_WHAT YOU SHOULD DO_:
Nothing in the data should be left out or altered when it is retyped.

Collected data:
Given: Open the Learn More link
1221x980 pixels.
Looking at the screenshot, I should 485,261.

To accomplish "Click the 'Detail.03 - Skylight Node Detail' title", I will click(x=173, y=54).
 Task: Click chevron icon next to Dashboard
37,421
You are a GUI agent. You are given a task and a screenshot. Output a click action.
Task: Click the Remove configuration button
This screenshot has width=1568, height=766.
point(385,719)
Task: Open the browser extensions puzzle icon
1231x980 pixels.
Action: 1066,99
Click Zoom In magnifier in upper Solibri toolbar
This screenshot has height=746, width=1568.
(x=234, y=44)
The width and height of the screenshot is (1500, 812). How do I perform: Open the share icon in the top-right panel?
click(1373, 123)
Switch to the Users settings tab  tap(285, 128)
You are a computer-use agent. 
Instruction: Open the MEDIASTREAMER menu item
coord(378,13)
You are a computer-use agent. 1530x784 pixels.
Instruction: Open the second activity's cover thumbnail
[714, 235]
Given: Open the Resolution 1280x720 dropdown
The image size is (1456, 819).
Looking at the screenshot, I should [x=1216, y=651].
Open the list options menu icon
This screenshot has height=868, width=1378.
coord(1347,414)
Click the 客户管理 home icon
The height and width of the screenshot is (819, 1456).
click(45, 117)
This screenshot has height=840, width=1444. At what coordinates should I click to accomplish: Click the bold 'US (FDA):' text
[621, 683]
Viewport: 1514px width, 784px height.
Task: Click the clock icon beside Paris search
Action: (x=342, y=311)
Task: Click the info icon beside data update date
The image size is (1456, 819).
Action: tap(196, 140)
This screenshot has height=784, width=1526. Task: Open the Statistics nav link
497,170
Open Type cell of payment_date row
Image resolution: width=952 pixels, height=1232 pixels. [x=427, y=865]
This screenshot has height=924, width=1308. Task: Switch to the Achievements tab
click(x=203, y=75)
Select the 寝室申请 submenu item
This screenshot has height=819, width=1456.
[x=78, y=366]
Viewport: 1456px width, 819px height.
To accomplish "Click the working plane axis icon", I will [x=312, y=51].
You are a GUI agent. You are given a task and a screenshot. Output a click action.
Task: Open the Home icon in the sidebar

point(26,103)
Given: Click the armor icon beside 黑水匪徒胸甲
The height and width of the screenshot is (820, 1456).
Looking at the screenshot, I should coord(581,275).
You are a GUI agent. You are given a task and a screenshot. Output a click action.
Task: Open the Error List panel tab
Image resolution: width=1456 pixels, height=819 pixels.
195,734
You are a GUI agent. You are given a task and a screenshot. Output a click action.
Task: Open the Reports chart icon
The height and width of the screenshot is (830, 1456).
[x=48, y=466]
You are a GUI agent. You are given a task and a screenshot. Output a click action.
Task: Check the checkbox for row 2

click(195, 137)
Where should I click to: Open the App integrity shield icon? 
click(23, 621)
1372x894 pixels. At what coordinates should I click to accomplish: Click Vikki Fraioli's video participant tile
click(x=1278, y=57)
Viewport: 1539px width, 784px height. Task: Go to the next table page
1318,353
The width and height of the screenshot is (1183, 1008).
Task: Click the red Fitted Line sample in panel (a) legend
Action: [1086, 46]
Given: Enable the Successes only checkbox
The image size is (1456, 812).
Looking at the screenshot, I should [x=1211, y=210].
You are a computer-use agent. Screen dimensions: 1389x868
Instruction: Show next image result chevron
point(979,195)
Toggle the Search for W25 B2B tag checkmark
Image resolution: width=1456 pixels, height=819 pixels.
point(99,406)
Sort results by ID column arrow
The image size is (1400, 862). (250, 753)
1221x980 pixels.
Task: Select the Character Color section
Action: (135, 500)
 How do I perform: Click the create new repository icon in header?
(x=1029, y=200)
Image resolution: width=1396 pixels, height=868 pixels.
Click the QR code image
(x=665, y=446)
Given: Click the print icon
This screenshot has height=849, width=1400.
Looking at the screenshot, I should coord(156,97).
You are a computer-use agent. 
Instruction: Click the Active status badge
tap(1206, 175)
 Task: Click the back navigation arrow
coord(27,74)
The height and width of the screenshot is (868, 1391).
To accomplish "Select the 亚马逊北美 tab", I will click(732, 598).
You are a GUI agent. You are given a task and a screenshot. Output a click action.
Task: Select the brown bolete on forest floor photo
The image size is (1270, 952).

_RESPONSE_:
Given: Open the Learn More link
1221x980 pixels.
Looking at the screenshot, I should 485,261.

To accomplish "Click the 'Detail.03 - Skylight Node Detail' title", I will click(x=173, y=54).
 Task: Click chevron icon next to Dashboard
37,421
You are a GUI agent. You are given a task and a screenshot. Output a click action.
Task: Click the Remove configuration button
This screenshot has width=1568, height=766.
point(385,719)
Task: Open the browser extensions puzzle icon
1231x980 pixels.
Action: 1066,99
Click Zoom In magnifier in upper Solibri toolbar
This screenshot has height=746, width=1568.
(x=234, y=44)
The width and height of the screenshot is (1500, 812). How do I perform: Open the share icon in the top-right panel?
click(1373, 123)
Switch to the Users settings tab  tap(285, 128)
You are a computer-use agent. 
Instruction: Open the MEDIASTREAMER menu item
coord(378,13)
You are a computer-use agent. 1530x784 pixels.
Instruction: Open the second activity's cover thumbnail
[714, 235]
Given: Open the Resolution 1280x720 dropdown
The image size is (1456, 819).
Looking at the screenshot, I should [x=1216, y=651].
Open the list options menu icon
This screenshot has height=868, width=1378.
coord(1347,414)
Click the 客户管理 home icon
The height and width of the screenshot is (819, 1456).
click(45, 117)
This screenshot has height=840, width=1444. At what coordinates should I click to accomplish: Click the bold 'US (FDA):' text
[621, 683]
Viewport: 1514px width, 784px height.
Task: Click the clock icon beside Paris search
Action: (x=342, y=311)
Task: Click the info icon beside data update date
The image size is (1456, 819).
Action: tap(196, 140)
This screenshot has height=784, width=1526. Task: Open the Statistics nav link
497,170
Open Type cell of payment_date row
Image resolution: width=952 pixels, height=1232 pixels. [x=427, y=865]
This screenshot has height=924, width=1308. Task: Switch to the Achievements tab
click(x=203, y=75)
Select the 寝室申请 submenu item
This screenshot has height=819, width=1456.
[x=78, y=366]
Viewport: 1456px width, 819px height.
To accomplish "Click the working plane axis icon", I will [x=312, y=51].
You are a GUI agent. You are given a task and a screenshot. Output a click action.
Task: Open the Home icon in the sidebar

point(26,103)
Given: Click the armor icon beside 黑水匪徒胸甲
The height and width of the screenshot is (820, 1456).
Looking at the screenshot, I should coord(581,275).
You are a GUI agent. You are given a task and a screenshot. Output a click action.
Task: Open the Error List panel tab
Image resolution: width=1456 pixels, height=819 pixels.
195,734
You are a GUI agent. You are given a task and a screenshot. Output a click action.
Task: Open the Reports chart icon
The height and width of the screenshot is (830, 1456).
[x=48, y=466]
You are a GUI agent. You are given a task and a screenshot. Output a click action.
Task: Check the checkbox for row 2

click(195, 137)
Where should I click to: Open the App integrity shield icon? 
click(23, 621)
1372x894 pixels. At what coordinates should I click to accomplish: Click Vikki Fraioli's video participant tile
click(x=1278, y=57)
Viewport: 1539px width, 784px height. Task: Go to the next table page
1318,353
The width and height of the screenshot is (1183, 1008).
Task: Click the red Fitted Line sample in panel (a) legend
Action: [1086, 46]
Given: Enable the Successes only checkbox
The image size is (1456, 812).
Looking at the screenshot, I should [x=1211, y=210].
You are a computer-use agent. Screen dimensions: 1389x868
Instruction: Show next image result chevron
point(979,195)
Toggle the Search for W25 B2B tag checkmark
Image resolution: width=1456 pixels, height=819 pixels.
point(99,406)
Sort results by ID column arrow
The image size is (1400, 862). (250, 753)
1221x980 pixels.
Task: Select the Character Color section
Action: (135, 500)
 How do I perform: Click the create new repository icon in header?
(x=1029, y=200)
Image resolution: width=1396 pixels, height=868 pixels.
Click the QR code image
(x=665, y=446)
Given: Click the print icon
This screenshot has height=849, width=1400.
Looking at the screenshot, I should coord(156,97).
You are a computer-use agent. 
Instruction: Click the Active status badge
tap(1206, 175)
 Task: Click the back navigation arrow
coord(27,74)
The height and width of the screenshot is (868, 1391).
To accomplish "Select the 亚马逊北美 tab", I will click(732, 598).
You are a GUI agent. You are given a task and a screenshot. Output a click action.
Task: Select the brown bolete on forest floor photo
The image size is (1270, 952).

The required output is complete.